%%

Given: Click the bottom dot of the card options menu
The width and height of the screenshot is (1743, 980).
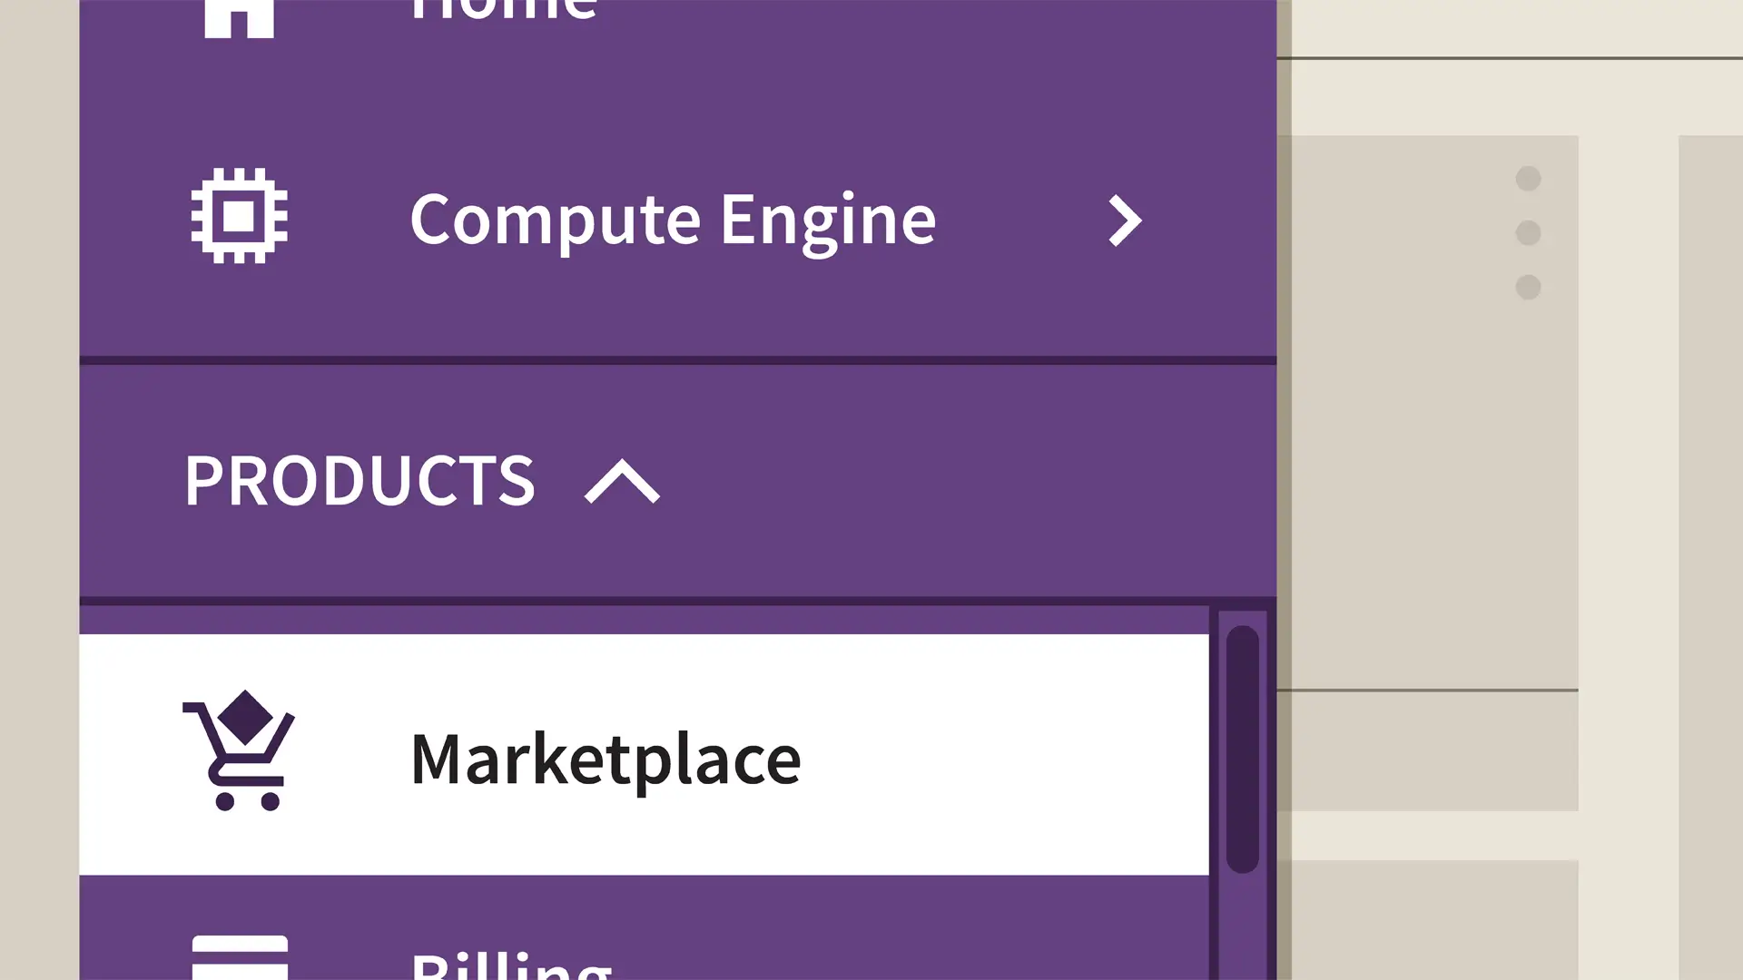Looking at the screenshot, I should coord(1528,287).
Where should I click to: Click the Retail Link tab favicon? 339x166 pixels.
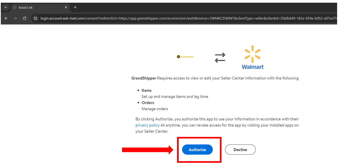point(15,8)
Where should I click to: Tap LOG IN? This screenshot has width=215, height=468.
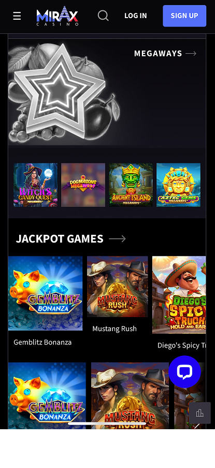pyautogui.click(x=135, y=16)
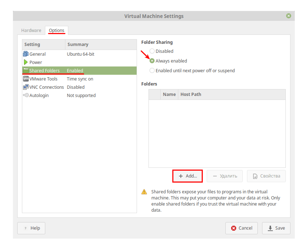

%%

• [Aim of the exercise]: Repeat verbatim the lines from the one with "Where should I click to: Click" through the end of the listing above. Include both ends, add nothing, and exclude the pictures.

• [Exercise answer]:
Where should I click to: Click the Retail Link tab favicon? 339x166 pixels.
point(15,8)
Where should I click to: Tap LOG IN? This screenshot has width=215, height=468.
pyautogui.click(x=135, y=16)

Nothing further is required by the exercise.